◆ **DOCUMENT EXCERPT**
• • • •
New York – In a decisive legal setback, former President Donald Trump has been ordered to pay nearly $400,000 in attorneys’ fees to The New York Times and three investigative reporters after an unsuccessful lawsuit he filed against them over a 2018 story detailing his family’s wealth and tax practices.
Manhattan Judge Robert Reed ruled on Friday that Trump must compensate the newspaper and journalists Susanne Craig, David Barstow and Russell Buettner for legal costs associated with defending themselves against Trump’s libel case, which accused them of being motivated by “personal vendetta” in their reporting.
The judge dismissed the newspaper and reporters from the lawsuit back in May. But Trump’s related claim against his estranged niece Mary Trump, alleging she violated a confidentiality agreement by providing the reporters with tax records, is still pending.
The New York Times story in question drew on more than 100,000 pages of confidential financial documents, including Fred Trump’s tax returns, to investigate how Donald Trump and his father avoided millions in gift and inheritance taxes over the years through various schemes, including setting up a shell company and undervaluing assets.
Mary Trump was eventually revealed as the source for the trove of financial records. Her “tell-all” book published in 2020 chronicled her experience being part of the Trump family and deciding to assist the Times’ investigation.
Lawyers for the Gray Lady celebrated Judge Reed’s latest decision as a victory for press freedom and a warning for those who try to silence journalists through frivolous litigation. The anti-SLAPP statute in New York is intended to deter such lawsuits.
• • • •
For each statement, answer yes or no as to whether it agrees with the article on Trump's attorneys' fees, and quote the words from the article that decide it. (a) The newspaper and its reporters were dismissed from the lawsuit in May. (b) Trump's claim against Mary Trump has already been resolved. (c) Mary Trump's book was published in 2020. The entries that follow were taken from a separate source.

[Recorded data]
• • • •
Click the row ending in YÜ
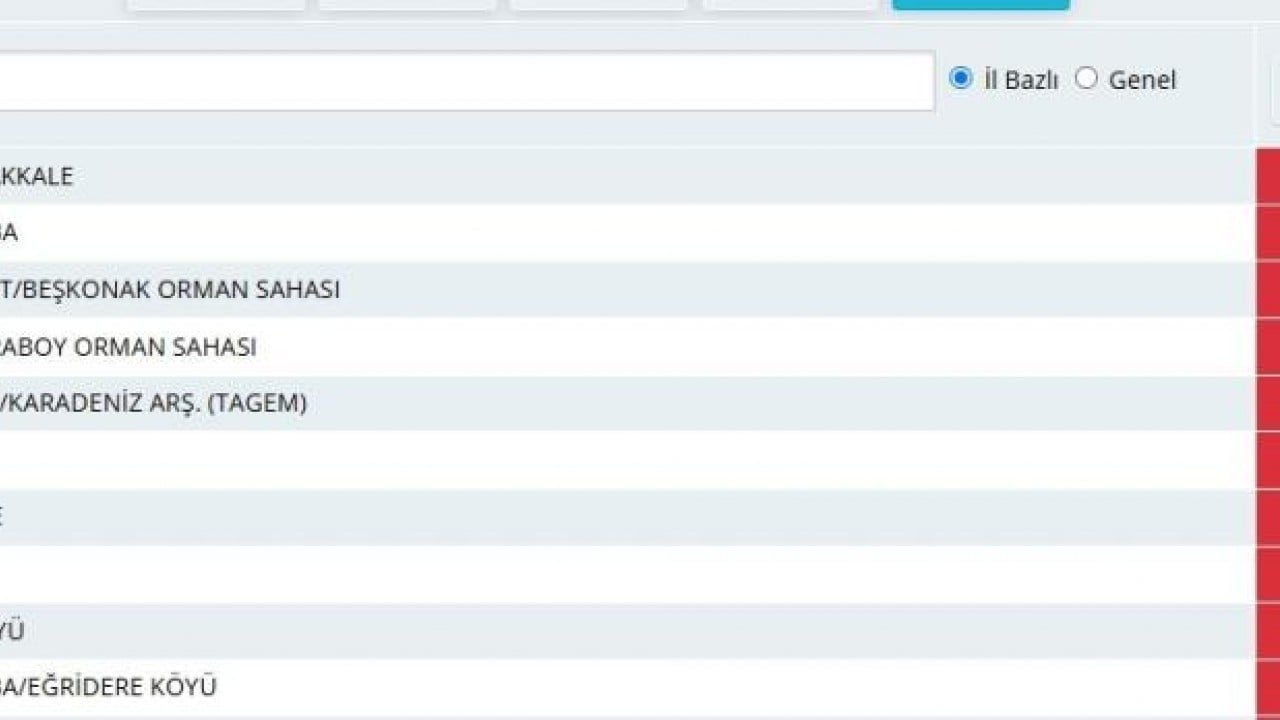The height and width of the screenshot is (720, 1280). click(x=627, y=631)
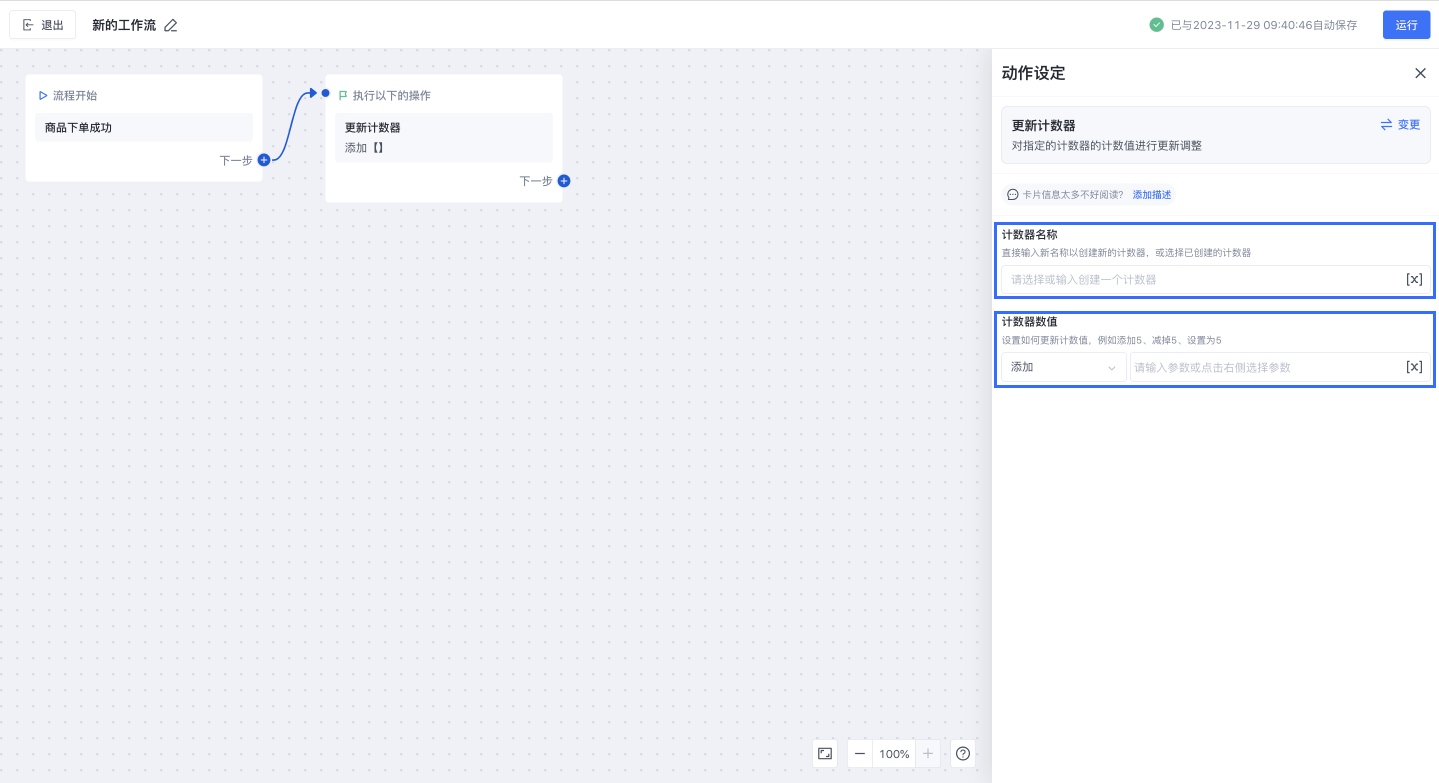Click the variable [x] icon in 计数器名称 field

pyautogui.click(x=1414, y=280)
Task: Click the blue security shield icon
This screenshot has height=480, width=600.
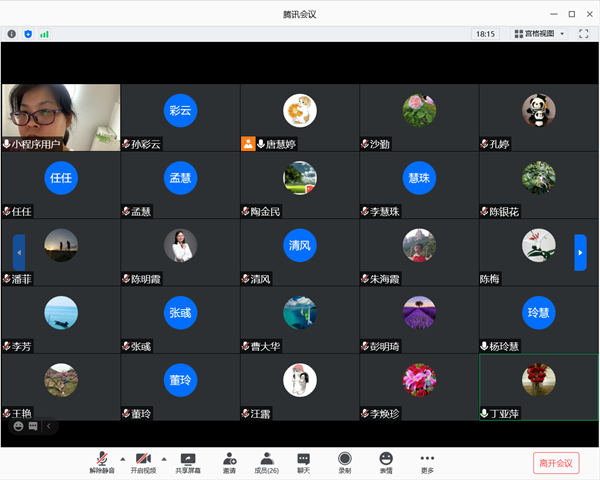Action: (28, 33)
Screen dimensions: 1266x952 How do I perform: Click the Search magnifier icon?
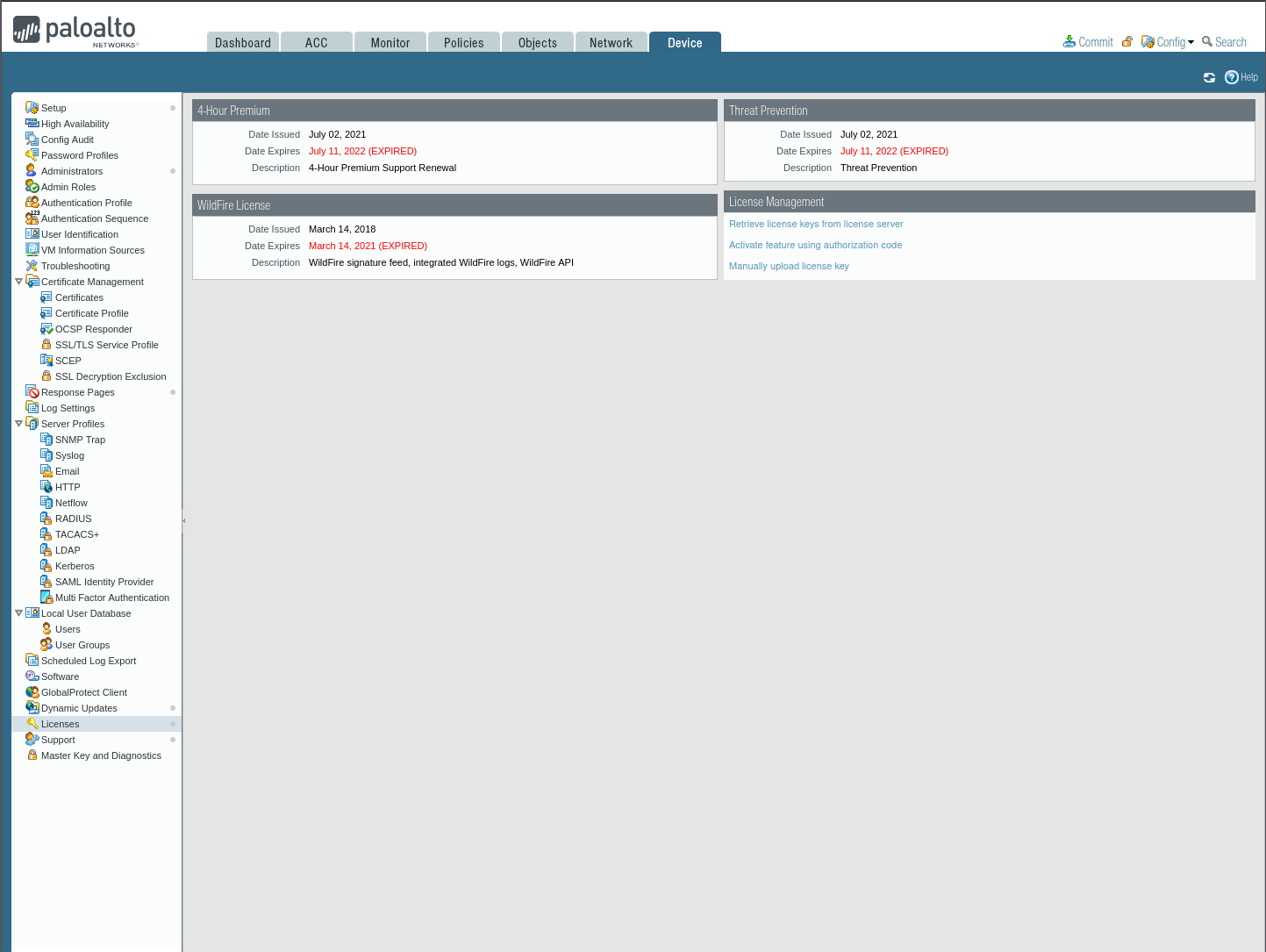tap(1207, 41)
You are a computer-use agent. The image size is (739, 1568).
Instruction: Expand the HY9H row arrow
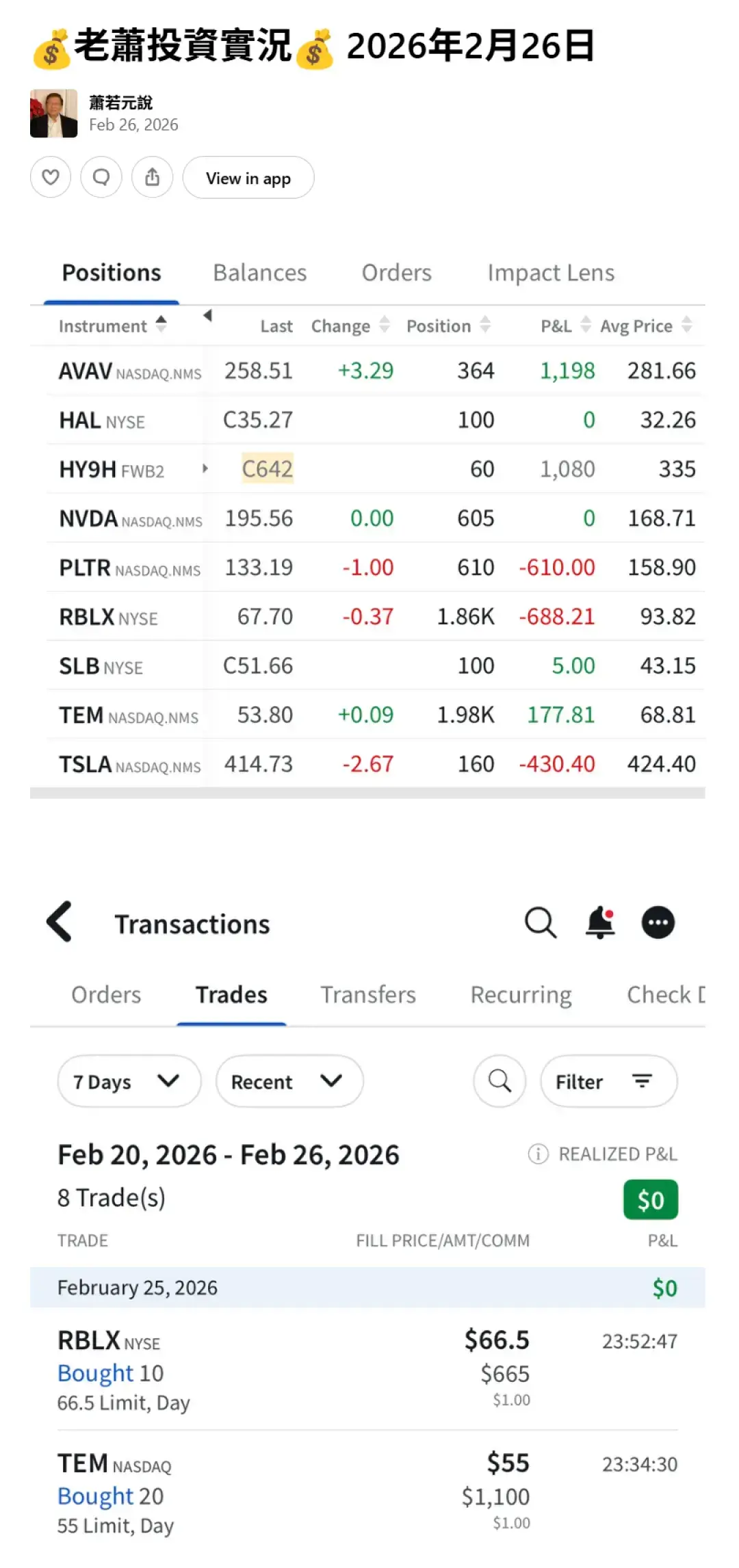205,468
• • • •
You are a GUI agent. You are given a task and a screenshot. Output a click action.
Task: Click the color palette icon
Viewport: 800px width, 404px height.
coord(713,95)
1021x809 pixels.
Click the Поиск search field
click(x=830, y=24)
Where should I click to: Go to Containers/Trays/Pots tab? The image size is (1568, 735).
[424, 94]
• • • •
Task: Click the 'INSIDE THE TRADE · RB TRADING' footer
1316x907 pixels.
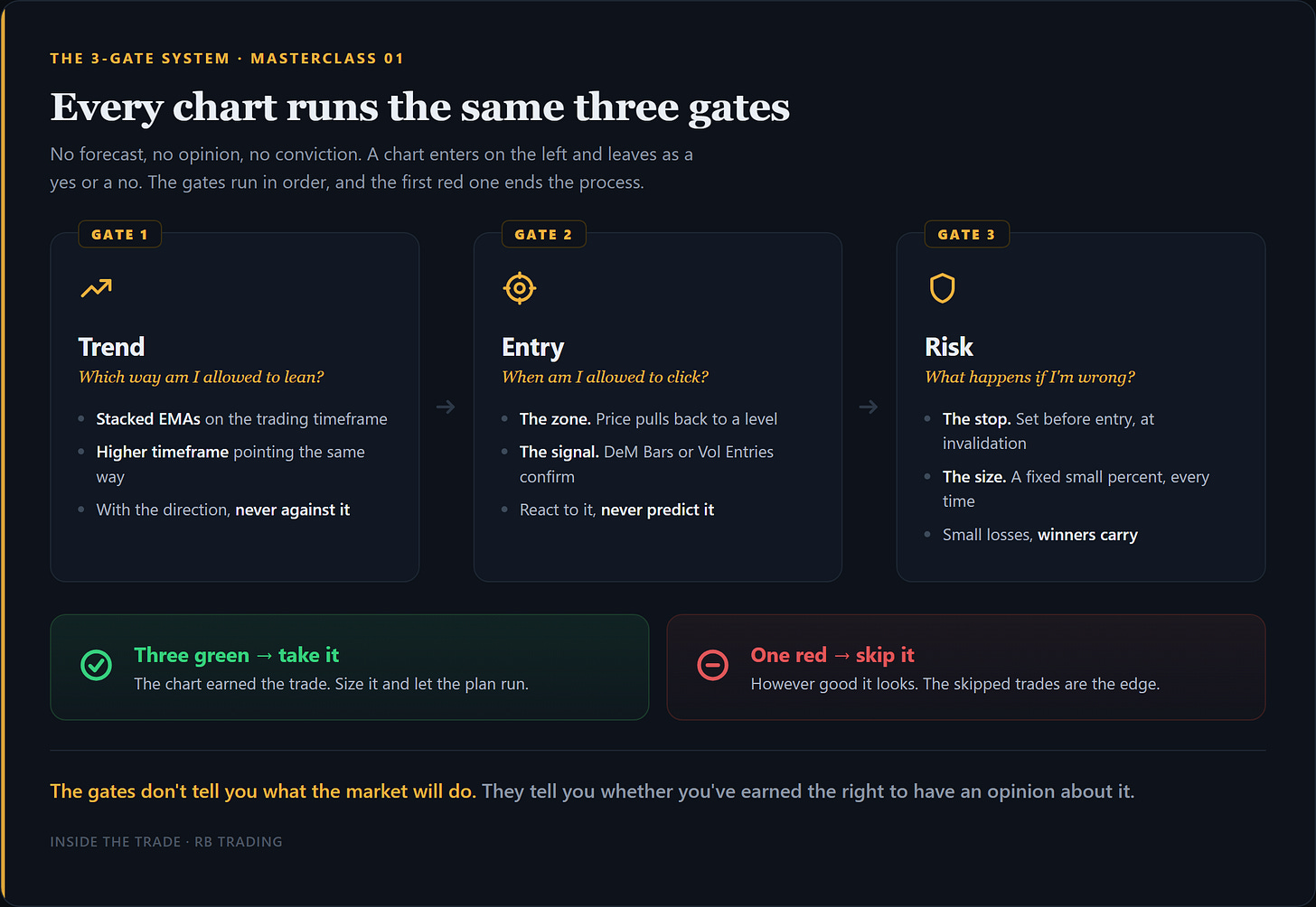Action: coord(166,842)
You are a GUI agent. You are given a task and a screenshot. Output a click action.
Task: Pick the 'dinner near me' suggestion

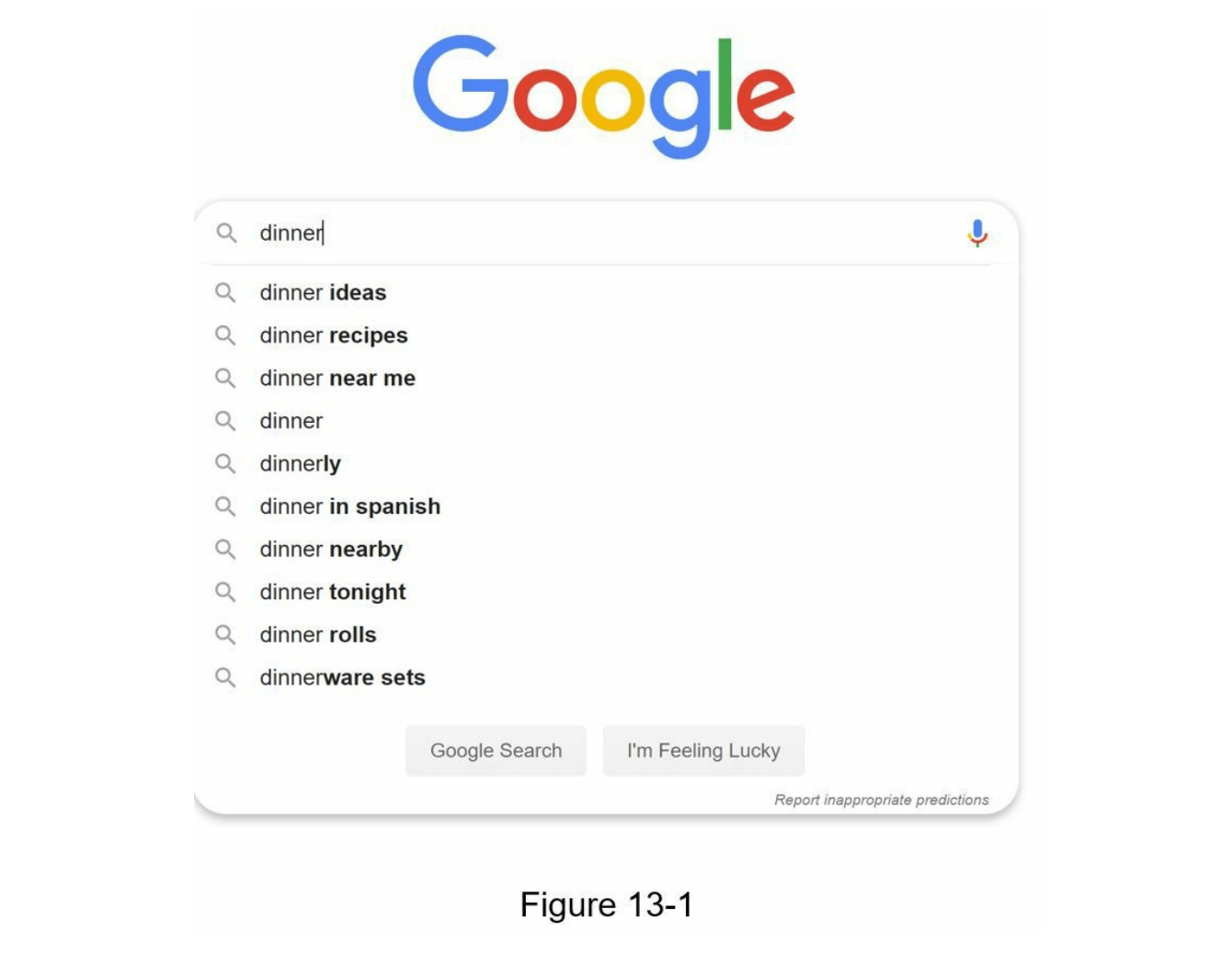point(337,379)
• • • •
◆ **SOLVED EXERCISE**
(a) Yes: "The judge dismissed the newspaper and reporters from the lawsuit back in May."
(b) No: "is still pending."
(c) Yes: "Her “tell-all” book published in 2020"